Additional guidelines may be found in a statement issued in 2015 by the Swedish tax authorities setting out the criteria for determining whether an employee’s home office may constitute a PE of the employer (eg presence of an implied agreement, the amount and type of work performed, etc).

Whether or not a home office could constitute a location at the disposal of the foreign company should be based on the actual facts and circumstances of each case. To mitigate the risk, the employee should avoid hosting business meetings or client entertainment at their home (which is likely to be of particular relevance in a sales context).

However, a strict approach by the tax authorities cannot be entirely excluded. For example, in a 2017 Danish case, the court decided that the use by an employee of a home office for administrative work constituted a PE of the foreign employer since administrative work is directly related to the main business of the company, ie the work could not be said to be auxiliary or preparatory.

Agent PEs

Generally, the issue of whether an employee may give rise to a PE of the foreign company is dealt with in relation to sales people or consultants who travel across various countries and visit local potential buyers.

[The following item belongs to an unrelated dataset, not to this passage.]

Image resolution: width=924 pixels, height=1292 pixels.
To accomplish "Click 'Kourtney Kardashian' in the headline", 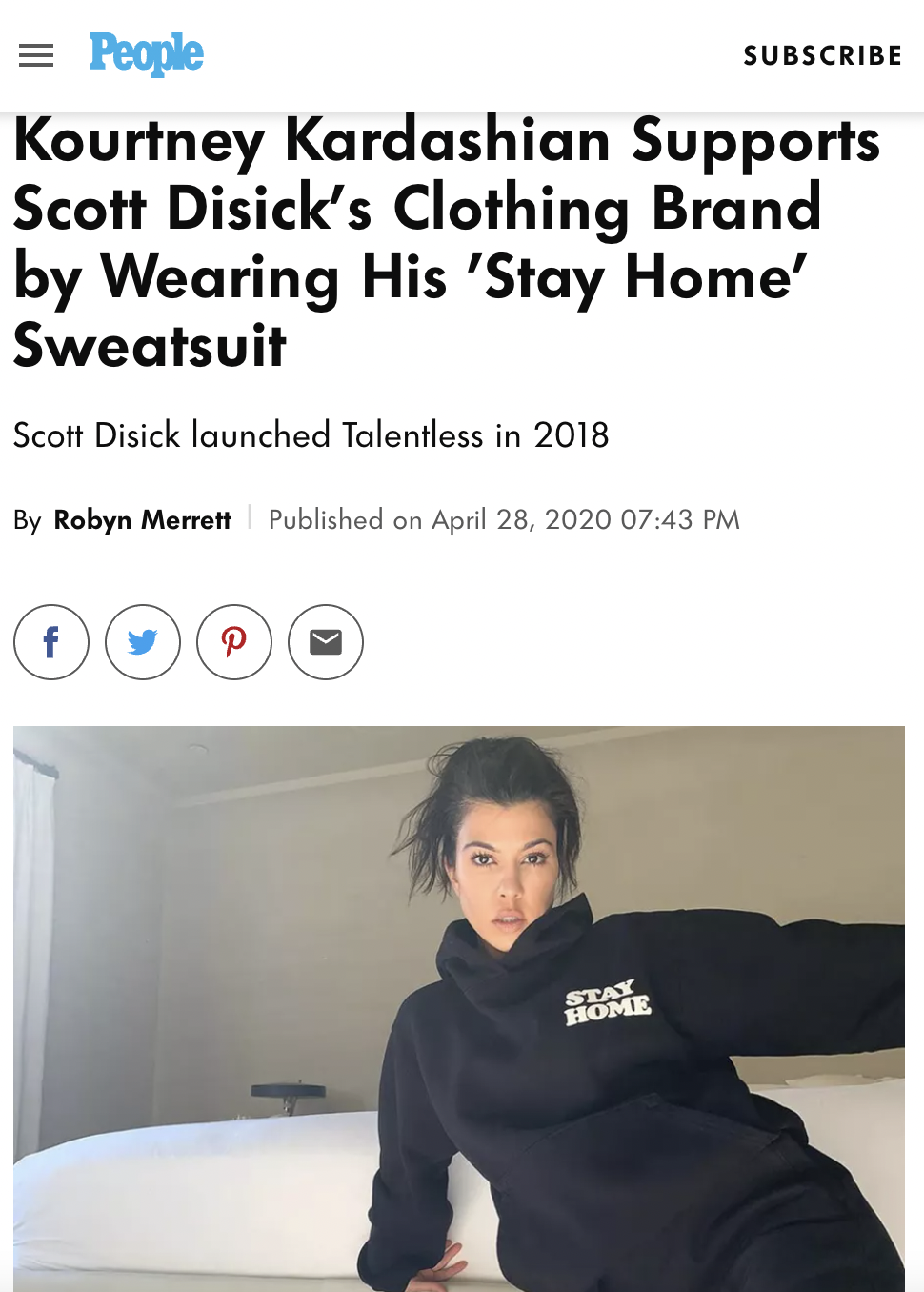I will (311, 141).
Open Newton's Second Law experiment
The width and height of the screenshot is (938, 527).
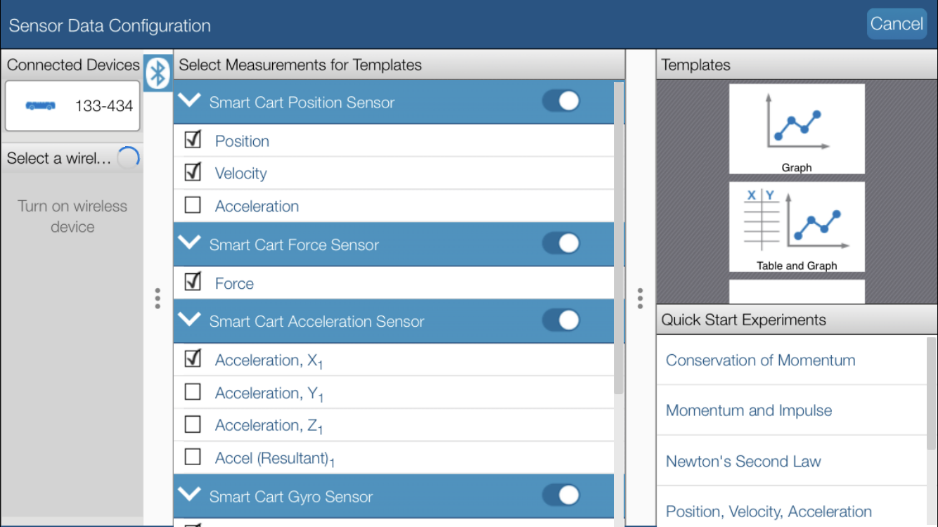point(743,461)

Normally, such individuals may give rise to an agent PE of the foreign company if they:

  • are involved in the conclusion of contracts on behalf of the foreign company; or
  • play the principal role leading to the conclusions of contracts that are routinely concluded without material modification by the company.

In addition, an anti-fragmentation rule has been introduced preventing foreign companies from breaking up activities that, if taken separately, could be regarded as having an auxiliary character.

Accordingly, no agent PE issues should arise for the foreign company if the employee, when working from abroad, does not have the authority to conclude contracts with local clients in the name of the foreign company and does not negotiate the terms of the contracts, thus leading to the conclusion of the contract.

Should the employee perform these kinds of activities, one would need to consider if they are done 'habitually' or ‘frequently’ in the local jurisdiction. The OECD treaty does not have detailed rules and the commentary acknowledges that the 'habituality' test depends upon 'the nature of the contracts and the business of the principal. It is not possible to lay down a precise frequency test'.

An ad hoc analysis should accordingly be carried out to consider the specific feature of the case at hand and the approach adopted by the local tax authorities on the matter.

Conclusions

An employee working from home on a cross-border and continuous basis over an extended period of time may result in a PE of the foreign employer if:

  • the employee exercises the power to bind the foreign company into contracts with local clients; or
  • the home office is regarded as a fixed place where the employee carries on activities not having an auxiliary or preparatory character.

How important this issue is clearly depends on the amount of income that should be attributed to such a PE (and, accordingly, the taxes due).

However, this is not the only tax aspect to be taken into account, as spill-over effects may arise, for instance in terms of withholding tax obligations on the income earned by the employee, VAT and other tax reporting obligations.

The Australian tax authorities have very recently considered the matter, taking the view whereby no PE of the foreign company should exist if all the following requirements are met:

  • the foreign incorporated company did not have a PE in Australia before the effects of COVID-19;
  • there are no other changes in the company’s circumstances; and
  • the unplanned presence of employees in Australia is the short-term result of them being temporarily relocated or restricted in their travel as a consequence of COVID-19.